# TASK PROMPT
Using the soybean supply-demand text, answer these:
(a) What was mainly responsible for the drop in the January global soybean production projection?
(b) At what level was US soybean production projected?
(c) Why were the 2008/2009 domestic crush projections reduced?

US and world supply-demand

In January, the U.S. Department of Agriculture (USDA) projected global soybean production for 2008/2009 at 233.2 million metric tonnes, a 1.5 million metric tonne decrease from December. Dry weather in Argentina, Paraguay and Uruguay was mainly responsible for the decline. World ending stocks at 53.9 million metric tonnes were down from the December estimate but marginally above the previous year. US soybean production was projected at 80.5 million metric tonnes, the fourth largest on record. US soybean export forecasts significantly increased in January because of strong sales to China. However, domestic crush projections for 2008/2009 were reduced 0.8 million metric tonnes on lower domestic meal demand. US soybean ending stocks were projected at 6.1 million metric tonnes, a 9.8% increase from December due to the larger crop estimate and reduced domestic use.

# MATERIAL PROVIDED
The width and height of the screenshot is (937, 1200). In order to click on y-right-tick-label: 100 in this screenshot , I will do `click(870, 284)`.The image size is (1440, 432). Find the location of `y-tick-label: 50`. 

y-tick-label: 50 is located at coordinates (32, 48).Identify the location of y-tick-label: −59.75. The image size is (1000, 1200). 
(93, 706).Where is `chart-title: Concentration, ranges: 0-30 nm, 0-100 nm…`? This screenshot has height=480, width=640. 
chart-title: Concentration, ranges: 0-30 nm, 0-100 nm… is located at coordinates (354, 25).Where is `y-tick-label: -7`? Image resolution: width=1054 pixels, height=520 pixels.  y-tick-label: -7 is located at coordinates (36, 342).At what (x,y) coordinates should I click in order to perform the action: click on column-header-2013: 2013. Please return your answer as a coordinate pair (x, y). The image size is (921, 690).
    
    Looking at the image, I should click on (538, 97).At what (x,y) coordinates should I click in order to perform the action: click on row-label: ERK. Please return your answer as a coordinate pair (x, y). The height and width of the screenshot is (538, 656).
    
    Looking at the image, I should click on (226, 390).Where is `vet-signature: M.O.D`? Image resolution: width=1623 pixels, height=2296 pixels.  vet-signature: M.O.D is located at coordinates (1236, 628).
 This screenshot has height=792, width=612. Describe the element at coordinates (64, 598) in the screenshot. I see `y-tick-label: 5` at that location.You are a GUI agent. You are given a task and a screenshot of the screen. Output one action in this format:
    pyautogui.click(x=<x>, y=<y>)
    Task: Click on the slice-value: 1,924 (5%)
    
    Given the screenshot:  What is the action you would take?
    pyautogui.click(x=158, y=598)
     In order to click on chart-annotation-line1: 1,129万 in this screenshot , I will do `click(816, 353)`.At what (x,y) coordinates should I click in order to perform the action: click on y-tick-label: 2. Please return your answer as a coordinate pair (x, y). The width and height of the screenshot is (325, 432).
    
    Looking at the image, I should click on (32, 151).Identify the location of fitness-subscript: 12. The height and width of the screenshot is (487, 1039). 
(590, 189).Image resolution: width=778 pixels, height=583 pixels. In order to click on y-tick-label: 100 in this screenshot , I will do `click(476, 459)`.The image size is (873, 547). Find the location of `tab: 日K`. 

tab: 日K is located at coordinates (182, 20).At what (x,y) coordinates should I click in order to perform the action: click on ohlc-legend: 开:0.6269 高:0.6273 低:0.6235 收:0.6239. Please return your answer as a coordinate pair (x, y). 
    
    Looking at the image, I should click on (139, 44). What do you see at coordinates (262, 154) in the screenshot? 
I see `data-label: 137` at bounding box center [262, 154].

# RESULT OF THE EXERCISE
(a) Dry weather in Argentina, Paraguay and Uruguay.
(b) 80.5 million metric tonnes, the fourth largest on record.
(c) Because of lower domestic meal demand.